I’ve spent close to 10 years in the community development field and as time continues to go on I become more and more aware of the burdens that women in poverty face. Add to these women with disabilities living in poverty and those of ethnic or religious minorities and the equation they are faced with represents what is referred to as a double and sometimes even triple marginalisation burden in their pursuit of an improved quality of life.

When considering the stigma and discrimination associated with disability on its own, it’s easy to then draw on how being a woman with disability within developing societies would represent further exclusion. Recent studies have found that women with disabilities are twice as likely to experience gender based, domestic and sexual violence than women without disabilities. In many circumstances those with intellectual disabilities or who suffer from mental illnesses are stripped of the basic decision making capacities for their own lives and degraded to the point of forced sterilisation and/or institutionalisation against their will.

In the Indian context, countless experiences have been documented where husbands who are unhappy with their wives forcibly institutionalise them in order to then re-marry. Once within psychiatric institutions these women are stripped of all their rights, heavily medicated and undergo forced electro shock therapy. Not to mention the undocumented cases of these women facing ongoing physical and sexual violence as they are left to wallow within these institutions and robbed of all decision-making capacity of their own mental and reproductive health.

Within my work I also often find cases where women with disabilities are treated like second-class citizens within their own homes and societies. They are essentially stripped of every aspect and opportunity towards voice, leadership and decision-making capacity. This occurs within decisions regarding their own lives as well as, being crowded out of the process for participation within community mobilisation resulting in development. This is most likely due to ill-conceived presuppositions of their ‘capacity’ to contribute or in the community’s beliefs, their lack thereof.

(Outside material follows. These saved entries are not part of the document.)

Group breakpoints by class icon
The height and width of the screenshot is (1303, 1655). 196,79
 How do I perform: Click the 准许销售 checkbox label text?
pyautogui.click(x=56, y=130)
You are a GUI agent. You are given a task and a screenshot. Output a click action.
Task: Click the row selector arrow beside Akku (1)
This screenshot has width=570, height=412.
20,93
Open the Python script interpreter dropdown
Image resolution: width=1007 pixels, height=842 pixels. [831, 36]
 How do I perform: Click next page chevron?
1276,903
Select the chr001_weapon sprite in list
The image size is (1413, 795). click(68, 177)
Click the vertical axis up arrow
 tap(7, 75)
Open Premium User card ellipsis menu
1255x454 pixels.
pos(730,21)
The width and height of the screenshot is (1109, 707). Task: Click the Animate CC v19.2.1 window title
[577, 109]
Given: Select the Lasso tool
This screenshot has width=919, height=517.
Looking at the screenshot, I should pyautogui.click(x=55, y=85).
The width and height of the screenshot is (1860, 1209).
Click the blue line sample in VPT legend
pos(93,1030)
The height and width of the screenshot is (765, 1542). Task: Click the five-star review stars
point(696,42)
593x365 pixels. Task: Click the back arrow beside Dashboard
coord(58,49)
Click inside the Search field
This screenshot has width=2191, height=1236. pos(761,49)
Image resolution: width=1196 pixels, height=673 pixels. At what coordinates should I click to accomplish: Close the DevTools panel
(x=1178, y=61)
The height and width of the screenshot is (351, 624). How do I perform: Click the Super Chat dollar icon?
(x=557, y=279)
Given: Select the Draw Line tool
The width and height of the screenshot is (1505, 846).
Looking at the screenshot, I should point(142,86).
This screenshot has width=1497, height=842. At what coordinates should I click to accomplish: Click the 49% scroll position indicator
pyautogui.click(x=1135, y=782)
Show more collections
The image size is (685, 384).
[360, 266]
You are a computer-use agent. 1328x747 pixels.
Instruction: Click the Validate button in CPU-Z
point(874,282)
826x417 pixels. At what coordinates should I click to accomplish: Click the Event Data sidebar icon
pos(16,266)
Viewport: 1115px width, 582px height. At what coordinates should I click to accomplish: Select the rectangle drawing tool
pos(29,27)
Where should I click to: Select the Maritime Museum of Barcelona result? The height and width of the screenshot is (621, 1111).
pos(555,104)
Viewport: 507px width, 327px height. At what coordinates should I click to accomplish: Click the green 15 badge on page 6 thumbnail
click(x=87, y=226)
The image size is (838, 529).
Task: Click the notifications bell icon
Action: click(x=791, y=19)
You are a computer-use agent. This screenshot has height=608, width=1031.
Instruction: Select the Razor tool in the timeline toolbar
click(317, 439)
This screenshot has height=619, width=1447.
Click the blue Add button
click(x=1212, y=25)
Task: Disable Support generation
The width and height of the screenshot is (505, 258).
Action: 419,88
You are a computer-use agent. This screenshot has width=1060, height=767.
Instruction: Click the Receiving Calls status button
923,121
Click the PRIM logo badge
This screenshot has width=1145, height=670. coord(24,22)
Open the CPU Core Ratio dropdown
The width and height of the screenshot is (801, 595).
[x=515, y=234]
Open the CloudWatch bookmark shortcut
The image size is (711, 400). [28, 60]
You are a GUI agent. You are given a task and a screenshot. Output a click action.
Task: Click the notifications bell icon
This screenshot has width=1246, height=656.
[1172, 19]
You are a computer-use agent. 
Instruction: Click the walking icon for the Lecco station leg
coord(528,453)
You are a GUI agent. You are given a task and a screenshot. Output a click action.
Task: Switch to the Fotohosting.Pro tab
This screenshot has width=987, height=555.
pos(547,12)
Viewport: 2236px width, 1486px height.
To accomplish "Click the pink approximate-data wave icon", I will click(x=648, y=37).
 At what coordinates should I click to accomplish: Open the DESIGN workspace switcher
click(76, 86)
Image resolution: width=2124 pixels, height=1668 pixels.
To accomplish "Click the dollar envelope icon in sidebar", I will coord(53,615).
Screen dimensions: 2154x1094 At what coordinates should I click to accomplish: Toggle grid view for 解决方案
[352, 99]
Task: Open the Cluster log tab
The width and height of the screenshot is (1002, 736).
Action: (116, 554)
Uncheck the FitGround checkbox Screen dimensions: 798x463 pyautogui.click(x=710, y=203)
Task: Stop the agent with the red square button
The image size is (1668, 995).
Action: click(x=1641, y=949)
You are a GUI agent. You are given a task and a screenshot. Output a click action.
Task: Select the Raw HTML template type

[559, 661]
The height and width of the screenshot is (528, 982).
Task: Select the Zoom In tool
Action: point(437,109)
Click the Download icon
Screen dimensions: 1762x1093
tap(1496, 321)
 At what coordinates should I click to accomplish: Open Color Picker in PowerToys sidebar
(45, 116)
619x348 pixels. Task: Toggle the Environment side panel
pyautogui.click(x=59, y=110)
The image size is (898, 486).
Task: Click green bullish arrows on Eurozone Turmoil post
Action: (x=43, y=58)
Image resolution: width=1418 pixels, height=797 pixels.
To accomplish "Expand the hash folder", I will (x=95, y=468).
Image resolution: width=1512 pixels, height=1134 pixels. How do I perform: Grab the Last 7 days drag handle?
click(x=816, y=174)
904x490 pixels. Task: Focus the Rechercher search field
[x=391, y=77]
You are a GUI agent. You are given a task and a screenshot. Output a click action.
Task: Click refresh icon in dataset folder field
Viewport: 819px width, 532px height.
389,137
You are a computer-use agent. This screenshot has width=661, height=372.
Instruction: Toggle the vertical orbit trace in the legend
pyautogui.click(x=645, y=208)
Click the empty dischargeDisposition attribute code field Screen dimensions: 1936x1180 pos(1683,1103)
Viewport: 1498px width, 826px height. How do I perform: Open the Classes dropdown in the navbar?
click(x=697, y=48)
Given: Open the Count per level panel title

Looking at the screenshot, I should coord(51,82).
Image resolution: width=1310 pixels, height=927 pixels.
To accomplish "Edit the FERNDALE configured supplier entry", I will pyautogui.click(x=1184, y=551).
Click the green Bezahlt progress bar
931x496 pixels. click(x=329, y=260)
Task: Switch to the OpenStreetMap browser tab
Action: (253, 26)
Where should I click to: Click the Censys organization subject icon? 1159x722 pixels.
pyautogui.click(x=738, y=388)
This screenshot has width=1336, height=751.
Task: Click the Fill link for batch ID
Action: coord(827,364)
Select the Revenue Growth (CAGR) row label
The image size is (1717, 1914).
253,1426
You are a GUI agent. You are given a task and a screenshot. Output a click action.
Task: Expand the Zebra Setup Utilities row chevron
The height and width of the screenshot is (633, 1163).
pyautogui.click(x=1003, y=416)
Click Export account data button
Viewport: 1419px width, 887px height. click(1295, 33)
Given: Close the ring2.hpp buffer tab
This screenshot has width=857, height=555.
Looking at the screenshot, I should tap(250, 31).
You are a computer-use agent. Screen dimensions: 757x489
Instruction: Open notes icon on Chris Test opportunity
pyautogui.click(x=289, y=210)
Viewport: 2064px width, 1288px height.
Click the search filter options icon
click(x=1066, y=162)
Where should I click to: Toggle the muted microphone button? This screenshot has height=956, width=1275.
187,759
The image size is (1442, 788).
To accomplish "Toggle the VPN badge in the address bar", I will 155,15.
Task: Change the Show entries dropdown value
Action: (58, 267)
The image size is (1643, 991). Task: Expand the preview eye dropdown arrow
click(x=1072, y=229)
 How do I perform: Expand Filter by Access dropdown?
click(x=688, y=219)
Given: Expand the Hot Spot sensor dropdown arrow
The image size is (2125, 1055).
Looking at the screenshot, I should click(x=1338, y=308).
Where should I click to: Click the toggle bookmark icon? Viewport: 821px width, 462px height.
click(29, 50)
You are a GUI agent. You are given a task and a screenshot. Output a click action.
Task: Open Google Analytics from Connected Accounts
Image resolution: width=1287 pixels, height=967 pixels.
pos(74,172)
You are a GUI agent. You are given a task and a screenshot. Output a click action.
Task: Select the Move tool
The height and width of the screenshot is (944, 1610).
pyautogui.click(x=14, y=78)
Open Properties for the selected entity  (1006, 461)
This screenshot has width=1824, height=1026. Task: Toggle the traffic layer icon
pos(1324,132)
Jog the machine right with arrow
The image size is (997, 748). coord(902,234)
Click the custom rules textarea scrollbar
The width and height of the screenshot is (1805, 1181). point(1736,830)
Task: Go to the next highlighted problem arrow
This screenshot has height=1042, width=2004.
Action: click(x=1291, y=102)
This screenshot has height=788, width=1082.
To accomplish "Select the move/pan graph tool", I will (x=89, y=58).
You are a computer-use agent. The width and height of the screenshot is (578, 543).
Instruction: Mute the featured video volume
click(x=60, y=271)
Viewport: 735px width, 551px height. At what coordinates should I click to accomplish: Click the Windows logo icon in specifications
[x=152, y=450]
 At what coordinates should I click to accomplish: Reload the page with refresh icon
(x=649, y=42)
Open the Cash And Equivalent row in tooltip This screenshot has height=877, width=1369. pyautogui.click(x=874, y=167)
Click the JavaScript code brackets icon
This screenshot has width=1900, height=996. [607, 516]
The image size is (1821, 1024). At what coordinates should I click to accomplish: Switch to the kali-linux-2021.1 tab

The lesson to remember in all of this is that as the fight for equality and women’s rights goes on, let’s try not to forget that women facing discrimination worldwide are not a homogenous group. Women with disabilities face all the discrimination involved with their sex and preconceived limiting gender roles, as well as, the stigma, exclusion and discrimination that exists towards persons with disabilities. Let’s ensure that the double and triple burden that plays out in the lives of women with disabilities does not go unchecked or unnoticed as we continue the fight for equality.